Just how solid is Syria’s alliance with Iran – the partnership that Britain and the United States are now seemingly trying to break up? In my view, not very.
What unites Syria with Iran is its concern about the threat posed by their common neighbour, Iraq, the country carved from the Ottoman Empire by Winston Churchill and TE Lawrence in 1921. Iraq was made the shape it is to connect the northern oil fields around Mosul with the Gulf port of Basra in the south, and to stop the French (who then ran Syria) from meddling in the Arabian peninsula: hence Iraq's western border with Jordan ensures that Syria and Saudi Arabia do not touch. But, thus defined, Iraq combined a highly combustible mix of religious and ethnic groups which has proved a nightmare for its rulers ever since. The first, the British-backed King Feisal, complained twelve years after he was crowned that ‘There is still – and I say this with a heart of sorrow – no Iraqi people but unimaginable masses of human beings, devoid of any patriotic idea, imbued with religious traditions and absurdities connected by no common tie, giving ear to evil, prone to anarchy and perpetually ready to rise against any government whatever.’

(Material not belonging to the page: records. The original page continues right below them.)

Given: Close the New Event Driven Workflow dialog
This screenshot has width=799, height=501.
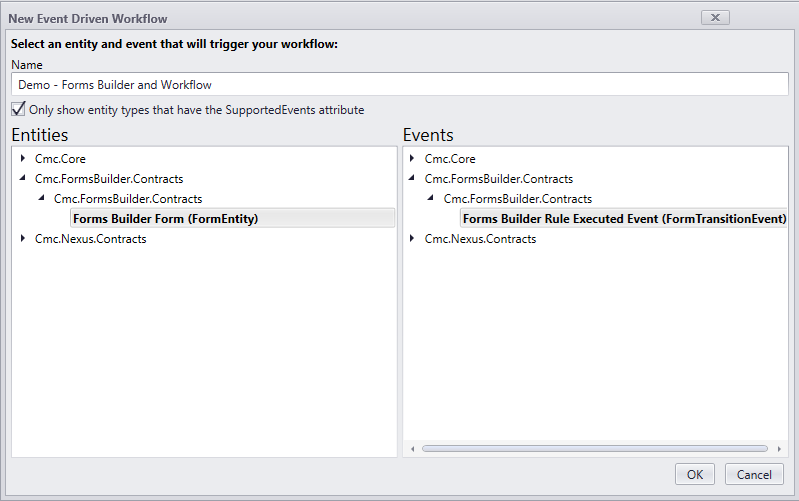Looking at the screenshot, I should 715,17.
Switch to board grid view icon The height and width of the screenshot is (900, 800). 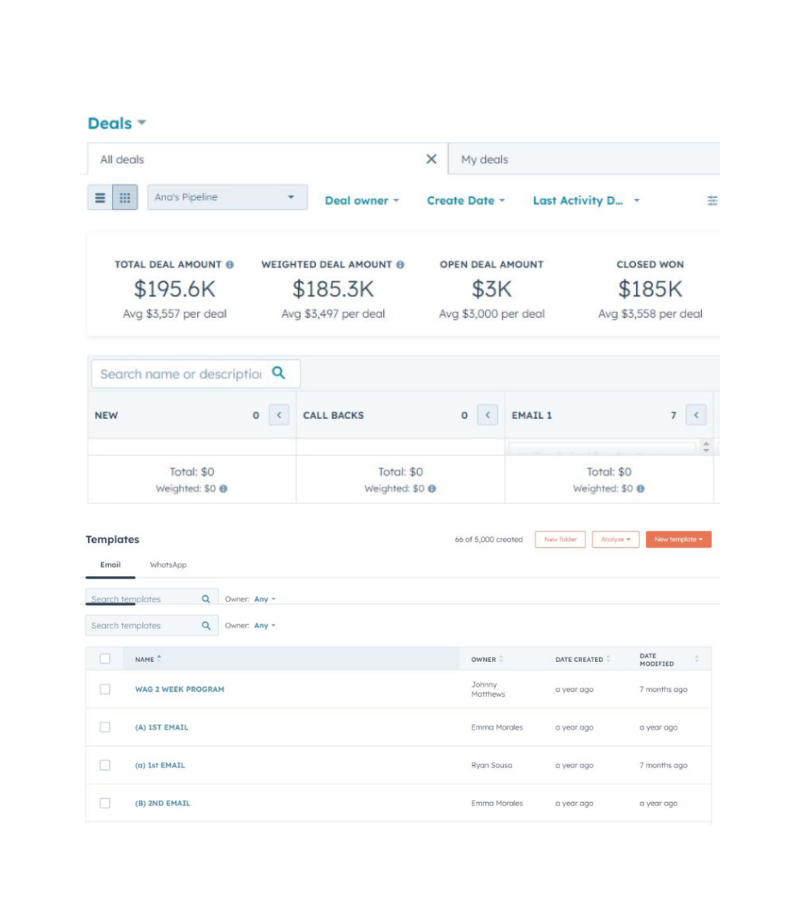click(x=125, y=198)
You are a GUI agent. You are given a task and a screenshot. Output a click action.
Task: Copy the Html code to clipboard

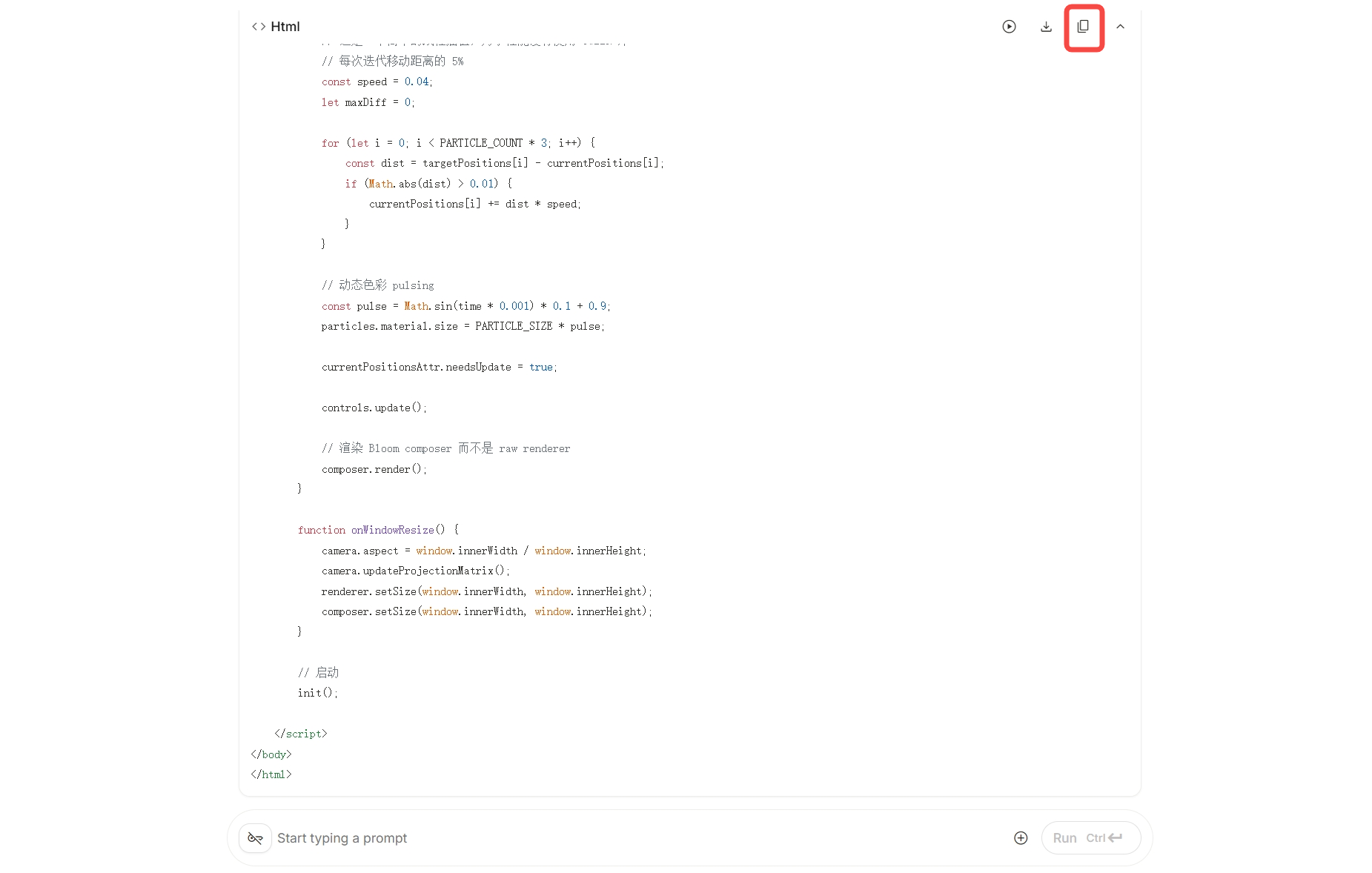1083,27
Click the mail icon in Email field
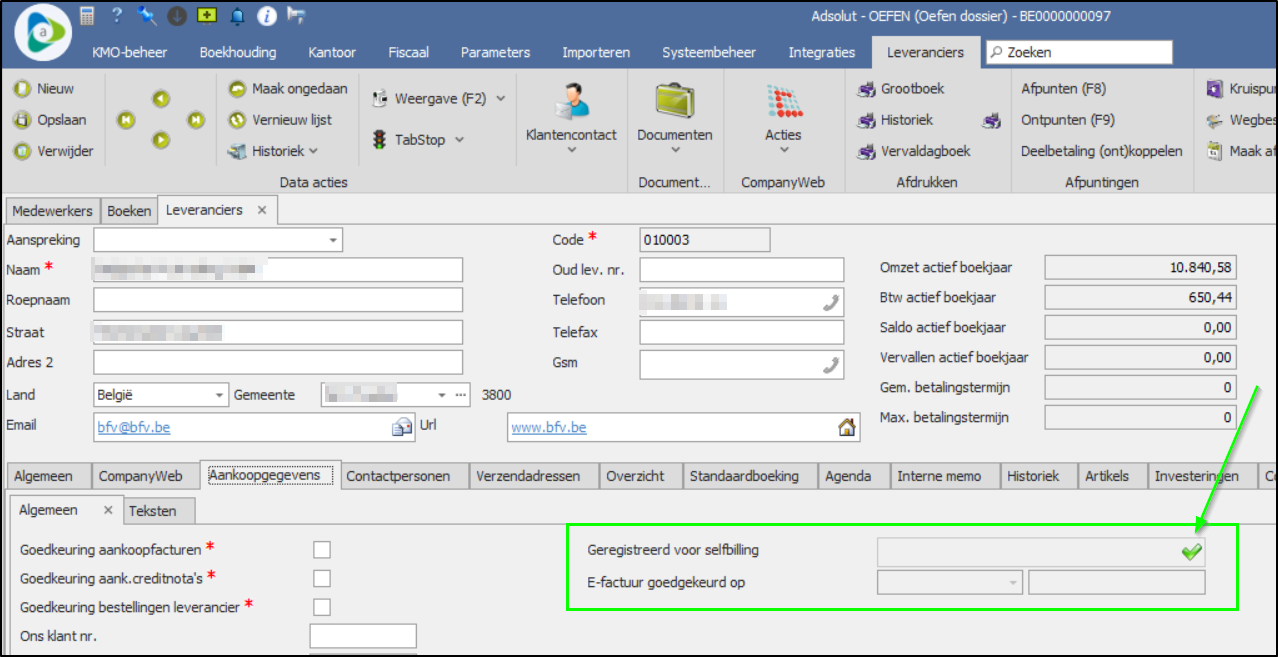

Worried about relying on Iraq for oil, in 1982 Syria negotiated an oil-for-phosphates deal with Iran and then, with its energy supplies assured, cut its ties with Iraq. But Syria and Iran are very different: Syria is a secular dictatorship in which religious fundamentalism has been brutally crushed; Iran a theocracy with ambitions to reclaim a broad swathe of the Middle East, including parts of Iraq and Afghanistan, which it sees as historically Iranian. The population of Syria is largely Sunni, though significant to understanding the regime’s commitment to religious tolerance is the fact that the President, Bashar Assad, comes from the tiny Alawite minority. The people of Iran on the other hand, are mainly Shia. Each country has secretly backed its co-religionists in Iraq, so that Sunni and Shia are now engaged in a ferocious civil war against each other. It is an odd way for two supposed allies to behave.
Iran’s motives for supporting the Iraqi Shias were probably territorial: it would like to extend Iran westwards to the bank of the river Tigris. Syria’s motivation in backing the Sunnis was rather different. Thrown in with Iran and North Korea as an associate member of the 'Axis of Evil' from mid-2002, and fearing it might be next on the United States’ list of targets, Syria armed the Sunnis in Iraq to bog the American invasion down. To understand the Syrians' concerns, it is worth recalling Lawrence's opinion that Syria is 'a country peculiarly and historically indefensible against attack from the east'.
Viewed cold-heartedly, the Syrian policy has been a short-term success. More coalition troops have died in Iraq's western Anbar province, which borders Syria, than in any other part of Iraq and the Americans’ enthusiasm to take on Syria next has now evaporated. But when the coalition leaves, Syria's proxy war becomes a highly dangerous policy, for the Syrian border with Iraq is very porous and the violence in Baghdad is closer than Damascus would like. And the sectarian violence that will probably engulf Iraq following a US withdrawal will pit Syria directly against its supposed ally, Iran. Meanwhile, Iran's claim that it will use its nuclear weapons against Israel, which would surely leave Jerusalem, a holy Muslim city, uninhabitable sits oddly with its attempt to orchestrate anti-western opinion throughout the mostly Sunni Islamic world.
It is the realisation that a precipitate American and British withdrawal from Iraq would leave them in a confrontation with the Iranians that is encouraging the Syrians to reconsider their support for the insurgents. This helps explain the Syrian Foreign Minister Walid al-Moualem’s visit to Baghdad last week, and the reopening of diplomatic ties between the two countries for the first time since 1982. While he was in Baghdad, Moualem signed an agreement agreeing that American troops should remain in Iraq. And that shows just how vulnerable the Syrian position is.